Monday/ Tuesday - I'd booked a 2-day tour of Angkor temples with driver and registered guide. We paid $155, excluding ticket price. First day was Angkor Wat, Ta Prohm, Ta Nei, Ta Keo, Banteay Kdei, Angkor Thom gates, Palace walls, terraces, Bayon; Baphuon, Chao Sav Tevoda and Thommanon. On 2nd day, we started with a visit to the Floating Villages, did Banteay Srei, Samre and the Landmines Museum, Preah Khan and Pre Rup.
There's always lots of chat on forums about whether to hav guides versus tuk-tuk drivers etc. We felt this price was fair, having shopped for different kinds of tours, with and without guides. Our driver was courteous, polite, had cold cloths and ice cold water ready after every temple. It was a massive relief to get in the a/c car each time. Our guide was a delight and made the whole experience meaningful. We can read guide books etc, but he opened up each place for us, by taking us right to particular carvings, telling us the stories and legends, explaining the cultural history and far more. If you want the name, tap on my profile and look at my reviews.
We enjoyed our trip to the floating village, but was very moved by the poverty clearly experienced by so many people. By then, we'd had lots of conversations with local people about how life is in general. I have learned that this a nation of proud people who yet are gentle, generous and gracious. After all the country has been through, and is still recovering from, and the political uncertainty of the future, they have a remarkable resilience which is humbling. And the smiles!! Oh my word, they are incredible.
Oh, We didn't do the AW sunrise. Weather forecast both days was cloudy - no one saw anything either day, so we felt vindicated staying in bed till 6.30am!! I don't think folk should automatically think it's a 'must-do'.

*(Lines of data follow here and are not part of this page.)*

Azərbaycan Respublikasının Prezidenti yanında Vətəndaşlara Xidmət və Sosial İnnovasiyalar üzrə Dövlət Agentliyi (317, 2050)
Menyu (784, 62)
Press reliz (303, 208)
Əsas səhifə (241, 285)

Both days, we ate in the ANgkor Park - reasonable prices for great food. (We need to remember that electricity is expensive out there as the providers charge a premium; many restaurants don't have running water - have to bring it in, hence prices are higher than in town, but still cheap).
Wednesday- had the morning relaxing. Had a massage and late breakfast in one of the cafes by the river. A healthy, vegan type place with yummy pancakes etc and delicious smoothies. In th afternoon we did a Cookery Clas with 'Beyond Unique Escapes' - great experience and fun to meet others and visit a local community and see how cooking happens in their homes. After returning to hotel, we had a wander round Made In Cambodia- a lovely little market in a pretty, calm setting with stalls selling lots of unique products, most for various good causes, with back stories. Bought lots of lovely things and had lots of great conversations with the stall holders.
Evening- the Phare Circus- not to be missed! This an amazing company and the young people, as well as being super talented, are delightful. Grabbed a pizza for late dinner at the Brothers Bar across from the hotel - very cheap cocktails there and okay food. Lots of local young folk hang out there and it's a good opportunity to chat, they like to practice English and it's fun for us 'oldies' and interesting to find out about their hopes and dreams.
Thursday- sadly, and far too soon, it was time to pack up and leave. We'd had a pile of washing done and beautifully folded at $2 for 1kg, collected and delivered to hotel, so plenty of clean clothes! We've decided we can cut down our packing for future trips - I live in a couple of pair of white/ navy blue linen trousers and loose cotton tops, plus a few vest tops when I fancy catching a bit of sun. So easy to get laundry done and so cheap!
We took the Giant Ibis bus to PP. it took 6 hours, including 3 short rest stops, one longer one for lunch. Comfy enough but not much fun. You get water and a pastry when you set off. All for $15! So good value, if you have the time.
As I said, we've fallen in love with Cambodia and its people. Our time in PP had deepened that further, but that's another story. We are already planning our return. Hope this has been of some value to someone.